To refresh your memory, if you haven’t heard about it, this case involves Liskula Cohen, a model who was on the receiving end of some vile comments next to suggestive pictures, posted under a pseudonym on one of gazillions of such blogs at Google’s Blogger service. Cohen’s lawyer persuaded a judge that the posts were arguably defamatory, and the judge ordered Google to turn over the email address and other logged information it had about the blogger. The company, after first denying Cohen’s request and saying she’d need a court order, then complied and handed over the information. The data trail led back to a Cohen acquaintance named Rosemary Port. Cohen, in a demonstration of her own better instincts, said she would forgive Port instead of suing her.

That’s where this nasty little incident might have ended. Unfortunately it appears to be heading off in new directions.

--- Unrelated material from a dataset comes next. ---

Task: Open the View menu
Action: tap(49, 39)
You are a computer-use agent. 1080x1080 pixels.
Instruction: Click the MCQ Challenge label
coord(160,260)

Port says she’s going to sue Google, arguing that she had a right to confidentiality. Give me a break. I’m a privacy nut, but I believe Google did exactly the right thing in this instance, in part because it obeyed a clear order from a judge who also did the right thing.

No one can dispute that we have a category of human slime that uses online anonymity (or, usually more accurately, pseudonymity) to attack other people. These people, classic cowards, hide behind the virtual bushes to take potshots, and they do so with the ugliest kind of satisfaction.

But as Cohen’s case shows — the postings about her weren’t even close to being the worst material I’ve seen from anonymous sources –  online media creators aren’t exempt  from defamation laws, though it may take more effort to find out who they are. The judge in New York, Joan A. Madden, looked at the facts and, in my view, correctly decided that Port’s blog postings were sufficiently crude to justify Cohen’s plans to file a defamation lawsuit — not that they were absolutely defamatory, but that they were within the ballpark that could justify letting a jury decide.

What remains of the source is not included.